Observation: I am informed that ForexClear are homing in on clearing their first standalone FX forward but haven’t done so yet. FX forwards outgrowing options in percentage terms only indicates increased FX options delta hedging.
Can Deliverable FXD “clear big”?
LCH have been in the press saying that as much as 50% of the FX Options could be cleared (here). Because the FX reg. exemption creates a non-SIMM actively traded uncleared portfolio along with the SIMM uncleared portfolio and legacy portfolio, uncleared solutions for FXD have been particularly patch work – one for SIMM IM another for non-SIMM RWA. This gives an extra appeal of clearing for FXD as all the risk contained in a traded FX option and its hedge land in a single counterparty risk pot and offset one another to reduce counterparty risk and margin. However, there remain challenges:
- Clearing infrastructure capacity.
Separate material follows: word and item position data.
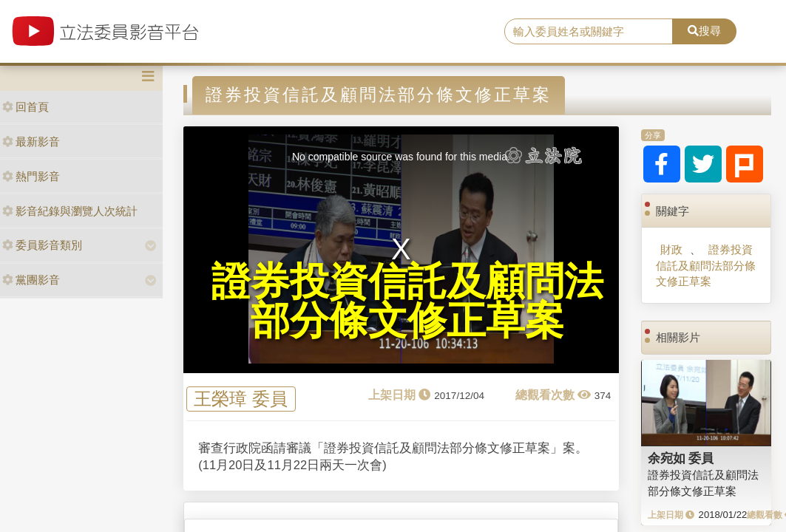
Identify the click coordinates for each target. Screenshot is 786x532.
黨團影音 (31, 279)
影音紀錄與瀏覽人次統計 (70, 211)
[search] (589, 32)
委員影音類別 (42, 245)
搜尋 (704, 30)
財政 (671, 249)
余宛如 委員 (681, 458)
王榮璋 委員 (240, 398)
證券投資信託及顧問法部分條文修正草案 (705, 265)
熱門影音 (31, 176)
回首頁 (25, 106)
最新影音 (31, 141)
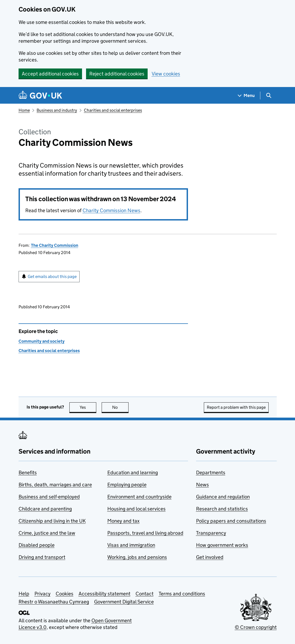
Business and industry (57, 110)
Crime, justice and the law (47, 533)
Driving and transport (42, 557)
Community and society (41, 341)
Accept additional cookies (50, 74)
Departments (211, 472)
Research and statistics (222, 509)
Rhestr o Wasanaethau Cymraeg (54, 602)
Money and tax (123, 521)
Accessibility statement (104, 594)
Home (24, 110)
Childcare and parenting (45, 509)
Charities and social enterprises (113, 110)
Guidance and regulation (223, 497)
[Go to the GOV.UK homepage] (40, 95)
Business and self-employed (49, 497)
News (202, 484)
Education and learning (133, 472)
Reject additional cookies (117, 74)
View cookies (166, 74)
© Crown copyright (256, 627)
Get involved (210, 557)
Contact (144, 594)
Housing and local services (136, 509)
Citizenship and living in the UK (52, 521)
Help (24, 594)
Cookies (65, 594)
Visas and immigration (131, 545)
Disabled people (37, 545)
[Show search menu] (268, 95)
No (120, 407)
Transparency (211, 533)
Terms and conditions (182, 594)
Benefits (28, 472)
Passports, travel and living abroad (145, 533)
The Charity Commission (55, 245)
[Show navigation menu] (246, 95)
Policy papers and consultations (231, 521)
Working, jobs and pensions (137, 557)
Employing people (127, 484)
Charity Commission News (111, 210)
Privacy (42, 594)
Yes (88, 407)
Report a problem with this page (236, 407)
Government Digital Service (124, 602)
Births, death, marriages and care (55, 484)
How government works (222, 545)
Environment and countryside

If FX options reached 50% cleared this would mean $500bn – $750bn cleared a month – a 25x or more increase over June 2019 volumes. This looks like several years work for the collected market participants to ramp up enough clearing members and enough client clearing providers with enough margin funding buffer etc. Clearing would need to be automated at the similar levels to IRS automation e.g. clearing determined from the SEF/MTF onwards (today they are backloaded post trade). I can, nonetheless, see these challenges being overcome in time.
- Non-linearity / lack of liquidity. FX options share some characteristics with their IR Swaptions cousins, which stopped clearing at the end of 2018. Arguably FX Options are simpler, shorter dated, more liquid and with more widely available volatility data, both current and historical. Meaning OTC options in other asset classes are likely to follow FX options rather than lead a move to clearing.
- Cleared IM volatility – unlike IRS / IR swaption which are non-cash notional, big swings in CCP IM can happen each time a deliverable FX pair settles at inception, exercise or maturity of a trade. I can imagine ways to handle this manually but these processes would need to be automated to scale reliably from $20bn to $100bn or $500bn per month?
- CLS limits / operational risk – for the longest time in the early part of this decade, CLS was commonly held to be a commercial or risk management stumbling block for deliverable FXD clearing The Fed was adamantly against CLS disruption. Or perhaps CLS would lose revenue from netting happening in the CCP instead of at CLS. This has clearly been overcome to the tune of $20bn cleared a month. However the question remains on whether this could act as a constraint to scale.
Pointing out potential issues, is an important step in figuring out industry solutions to overcome bottlenecks, so clearing can continue to scale. Deliverable options and standalone forwards clearing have been launched and are operating at a meaningful scale with volumes rising materially month by month.
Deliverable FXD clearing at scale would be ground breaking in terms of the effect on systemic counterparty risk and its usage of financial resources.
Conclusion
For FXD, less regulation has allowed more types of solutions for counterparty risk / IM reduction to co-exist than for other asset classes. No doubt further enhancements are to come, but the solution table is set. A participant can now choose to invest in clearing infrastructure to be able to pay CCP IM to reduce SIMM IM or ccRWA or to invest in infrastructure to participate in multilateral IM/risk optimization with only limited clearing or to focus on other in-house tools and initiatives.
With no clearing mandate and some products exempt from uncleared IM, more is left to a participant’s own decision balancing incentives of funding, capital and infrastructure costs.
Our Q2 2019 CCPView and SDRView volumes indicate all of these are living and breathing solutions.
Only time and a lot of hard work across the industry will tell, which become dominant in scale.
Takeaways
We will monitor the above volumes quarterly going forward to observe how things shake out.
The next big calendar fixture is UMR Phase 4 in Sep-2019, which may produce a boost for one or more of the solutions outlined.